_What to do_. Every line in the listing below from the one with "Dzieci Uczą Rodziców (89, 627)" through the one with "Twoja ulubiona opowieść biblijna (120, 655)" is to be reproduced exactly, both ends included; leave out the rest.

_Provided records_.
..............................
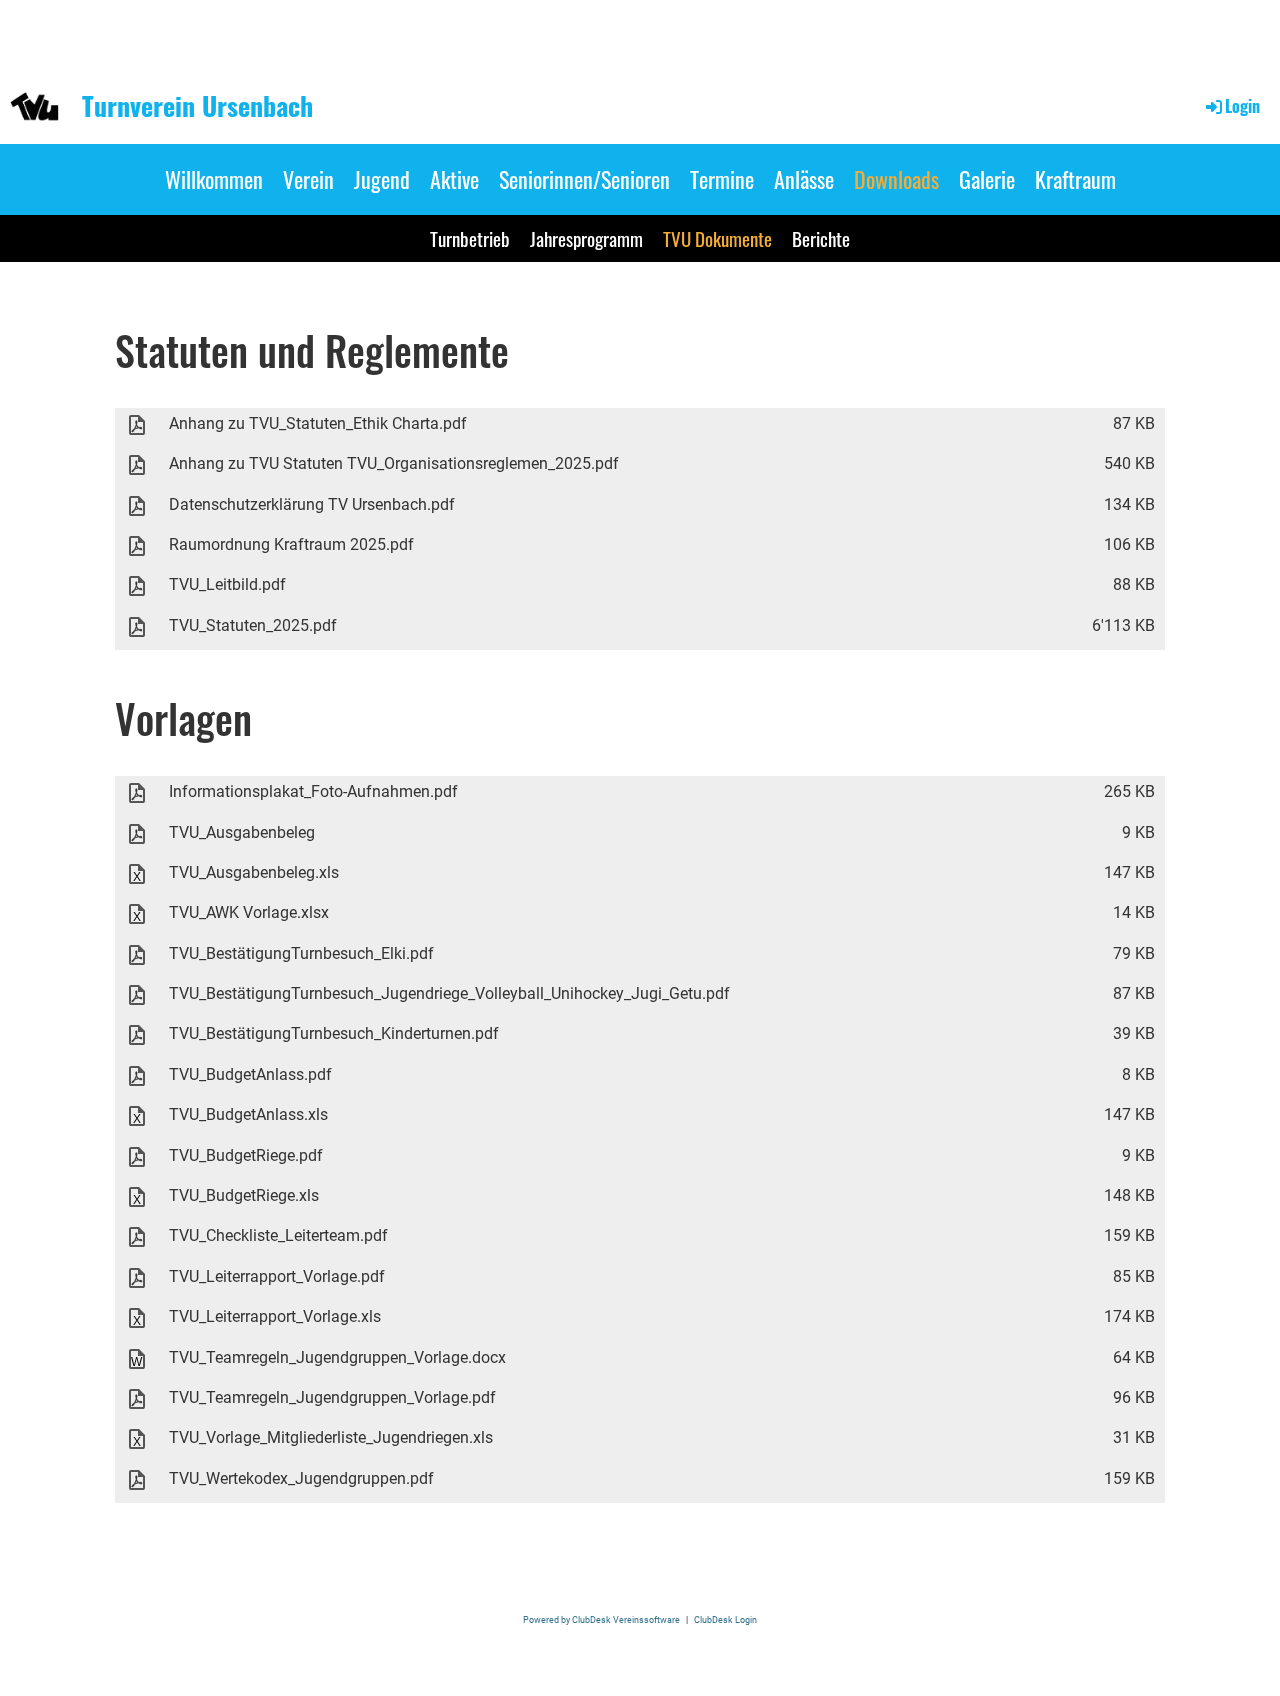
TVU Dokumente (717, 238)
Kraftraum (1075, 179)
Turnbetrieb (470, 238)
..............................
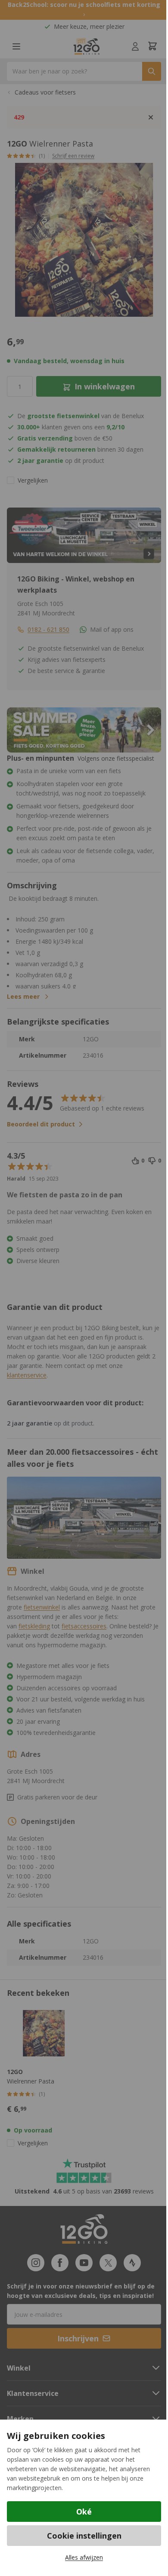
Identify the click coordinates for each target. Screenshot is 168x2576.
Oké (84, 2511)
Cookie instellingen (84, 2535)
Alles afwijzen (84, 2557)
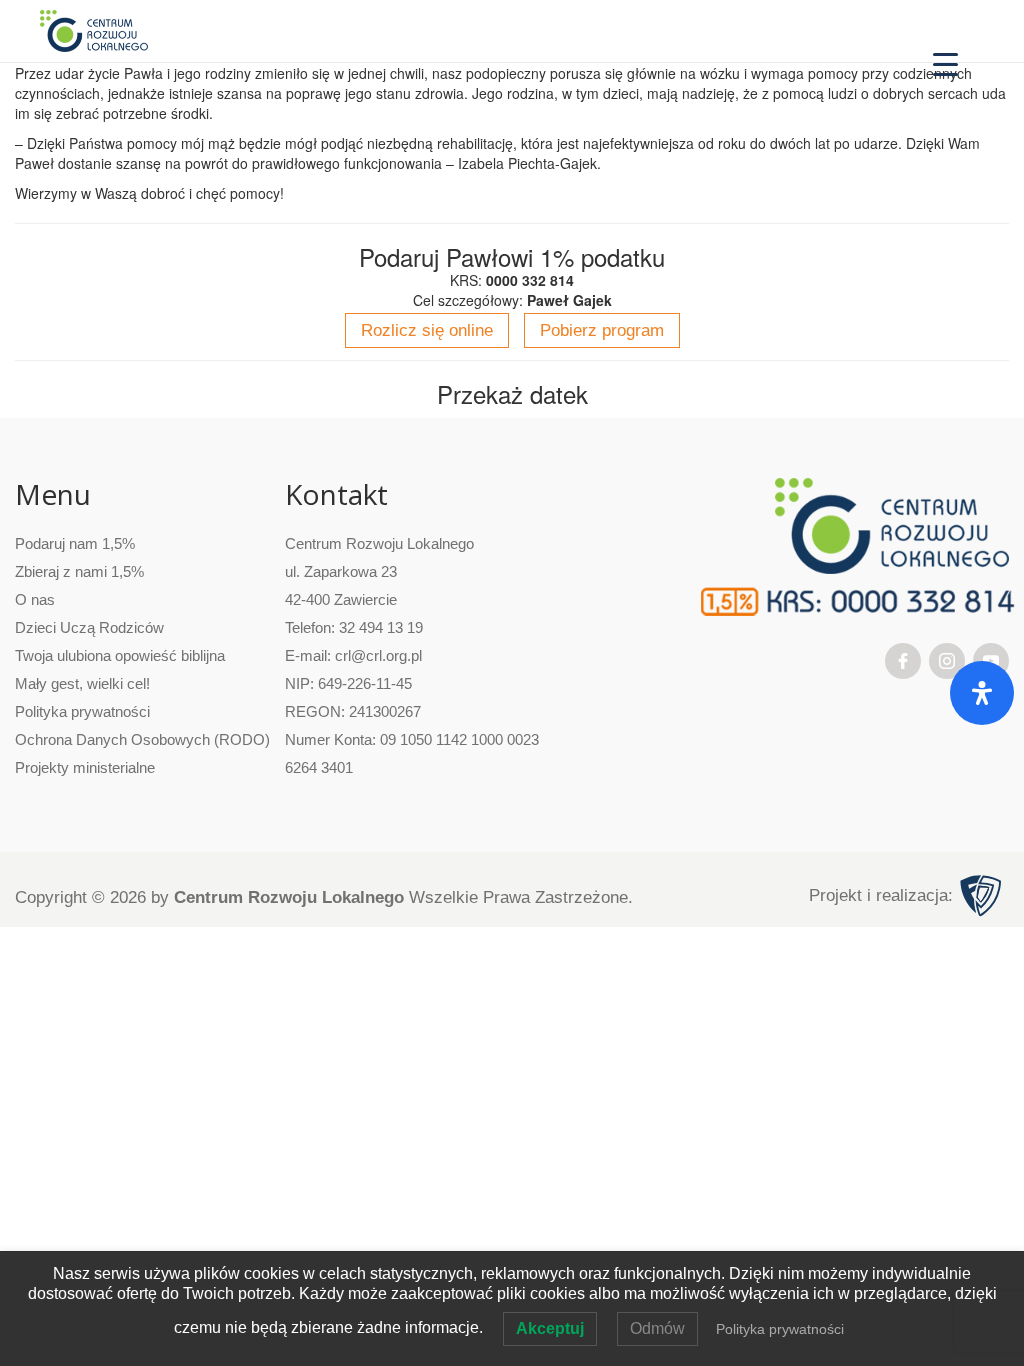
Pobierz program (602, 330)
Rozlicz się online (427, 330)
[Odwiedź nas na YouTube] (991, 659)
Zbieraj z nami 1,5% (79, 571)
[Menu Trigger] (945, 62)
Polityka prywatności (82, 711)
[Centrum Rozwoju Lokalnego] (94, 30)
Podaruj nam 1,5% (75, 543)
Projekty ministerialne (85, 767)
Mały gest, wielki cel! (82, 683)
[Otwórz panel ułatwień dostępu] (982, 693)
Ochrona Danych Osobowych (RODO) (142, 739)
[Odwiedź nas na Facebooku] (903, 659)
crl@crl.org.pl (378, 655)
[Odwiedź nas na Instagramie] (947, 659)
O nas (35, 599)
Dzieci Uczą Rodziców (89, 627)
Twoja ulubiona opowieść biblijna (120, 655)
..............................
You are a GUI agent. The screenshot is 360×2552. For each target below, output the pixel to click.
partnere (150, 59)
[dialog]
..............................
_Completed exercise_.
Dzieci Uczą Rodziców (89, 627)
Twoja ulubiona opowieść biblijna (120, 655)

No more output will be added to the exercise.